Stored records:

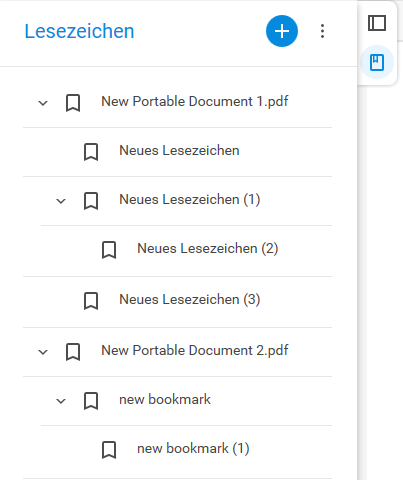This screenshot has height=480, width=403.
Task: Go to Neues Lesezeichen (3) bookmark
Action: point(190,300)
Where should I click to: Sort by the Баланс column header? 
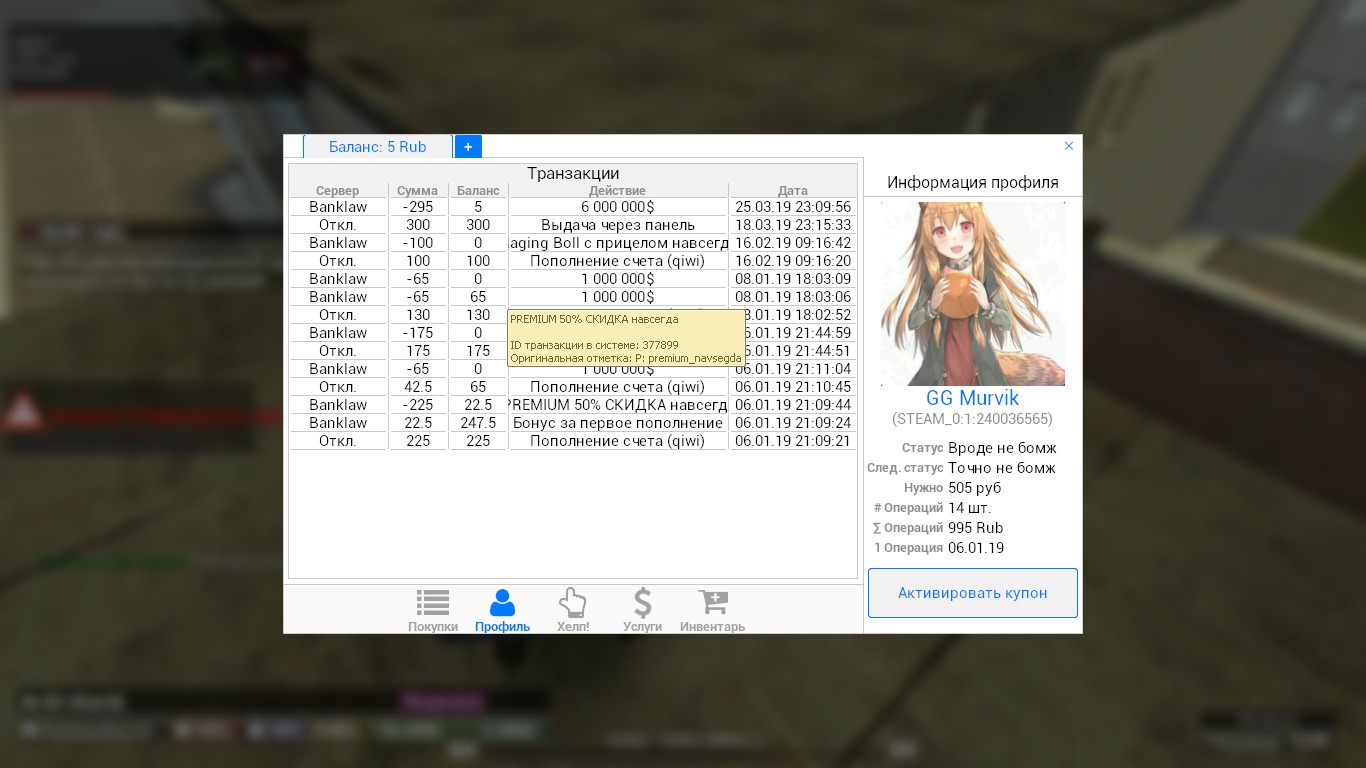pyautogui.click(x=478, y=190)
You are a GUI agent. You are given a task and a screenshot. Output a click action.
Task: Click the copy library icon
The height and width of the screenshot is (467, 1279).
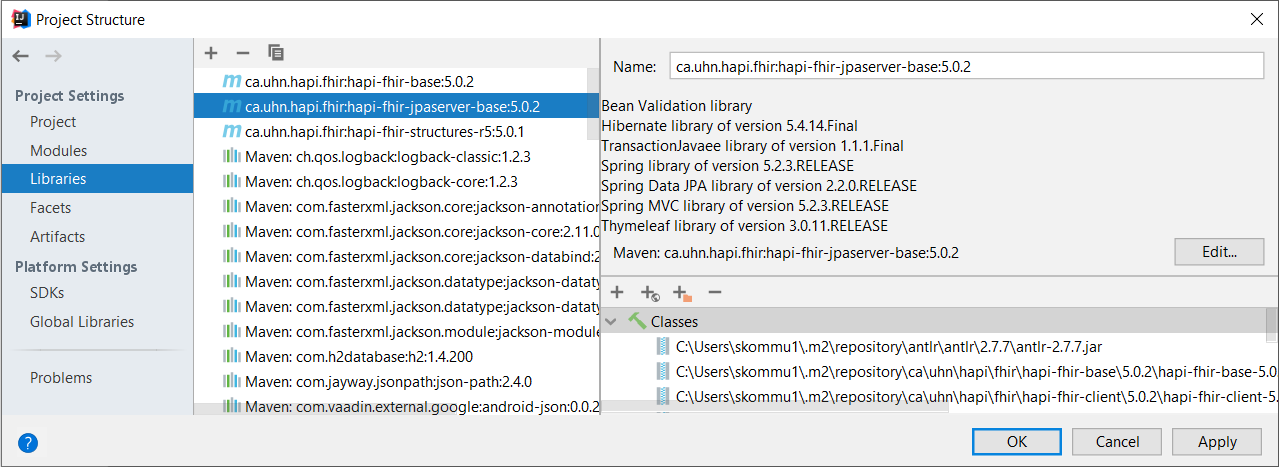pos(276,52)
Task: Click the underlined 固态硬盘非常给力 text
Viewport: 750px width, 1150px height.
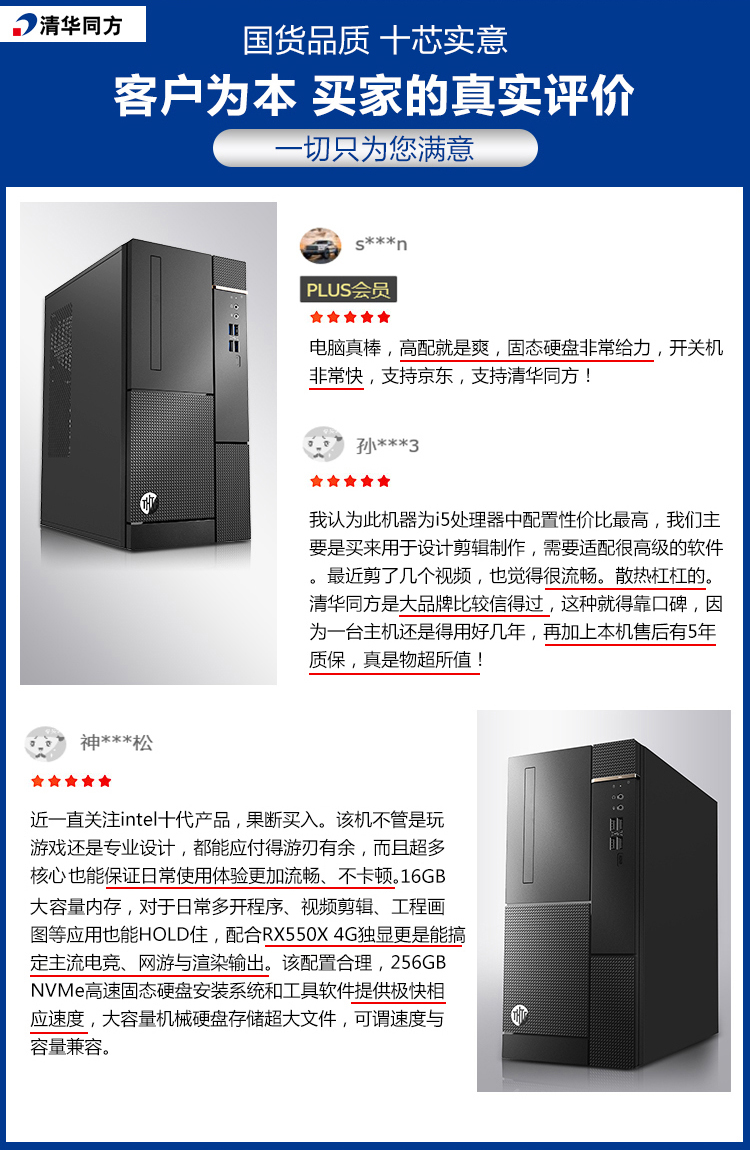Action: (x=579, y=348)
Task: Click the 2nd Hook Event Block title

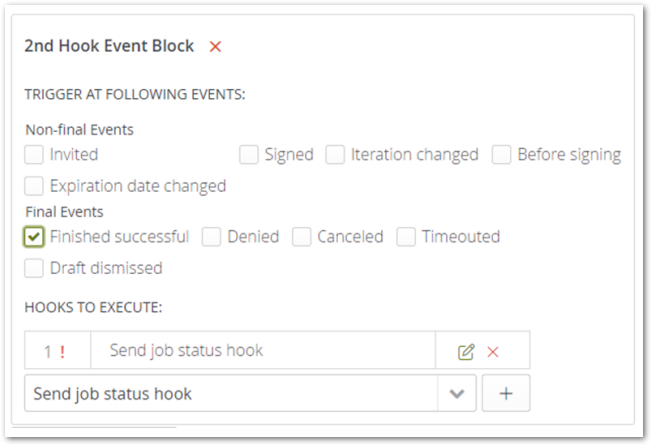Action: pyautogui.click(x=109, y=47)
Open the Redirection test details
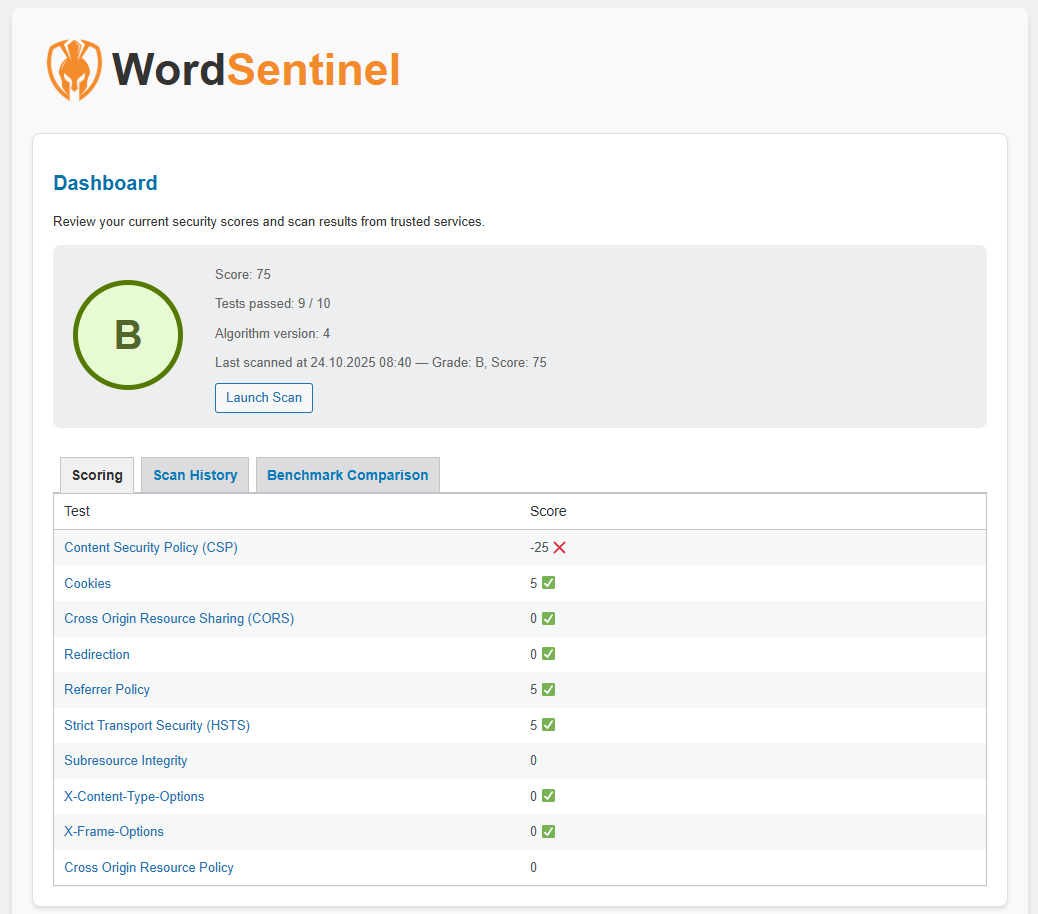This screenshot has width=1038, height=914. (x=96, y=654)
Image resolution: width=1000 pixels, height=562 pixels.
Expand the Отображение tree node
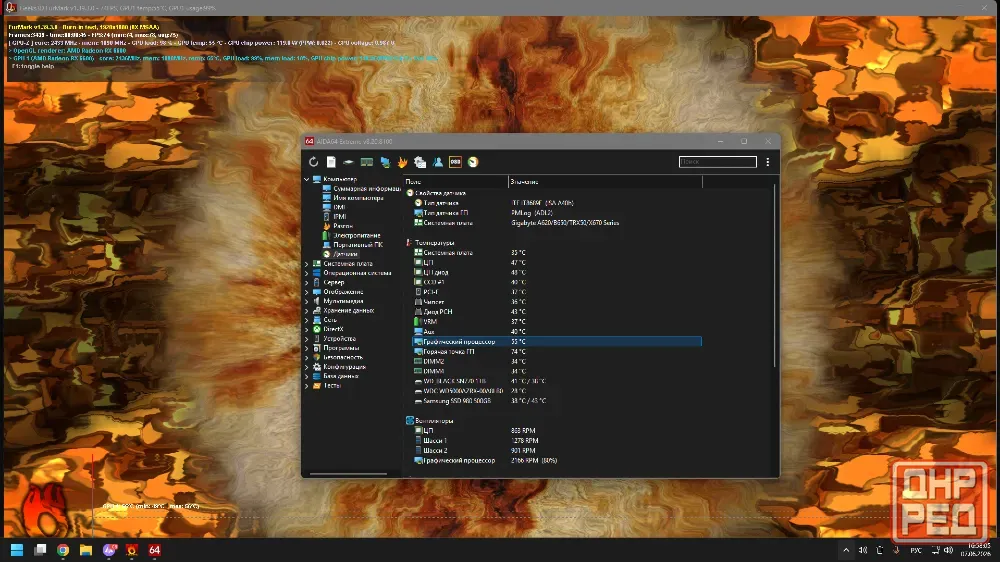[x=307, y=292]
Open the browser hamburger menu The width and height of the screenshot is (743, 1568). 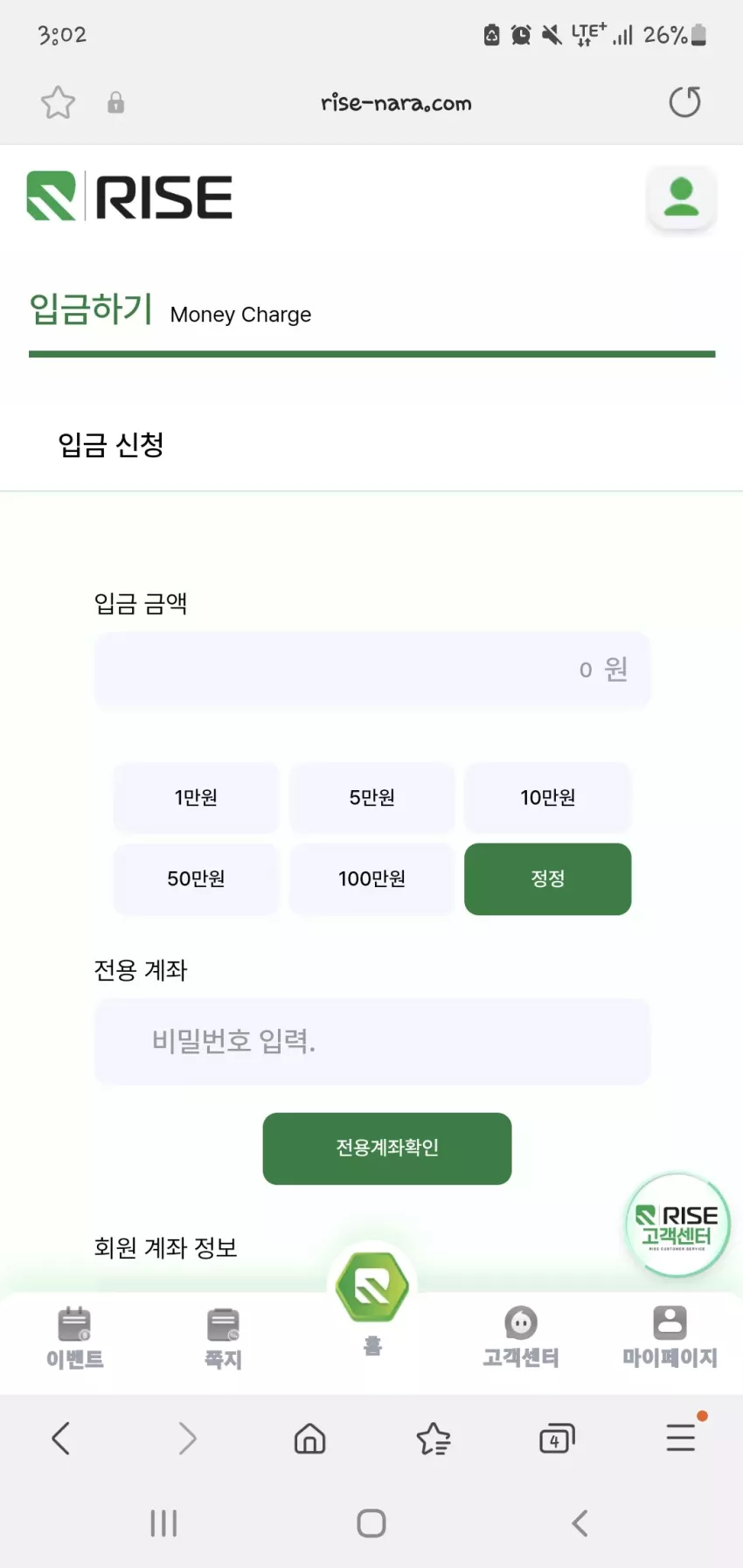tap(681, 1438)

TASK DIRECTIONS — Using the entries above, transcribe exactly from the line that has "Where should I" through the line that has "Task: Click the copy library icon". Pictures are dropped.

EXERCISE RESULT —
Where should I click to: Sort by the Баланс column header? 
pyautogui.click(x=478, y=190)
You are a GUI agent. You are given a task and a screenshot. Output a click action.
Task: Click the copy library icon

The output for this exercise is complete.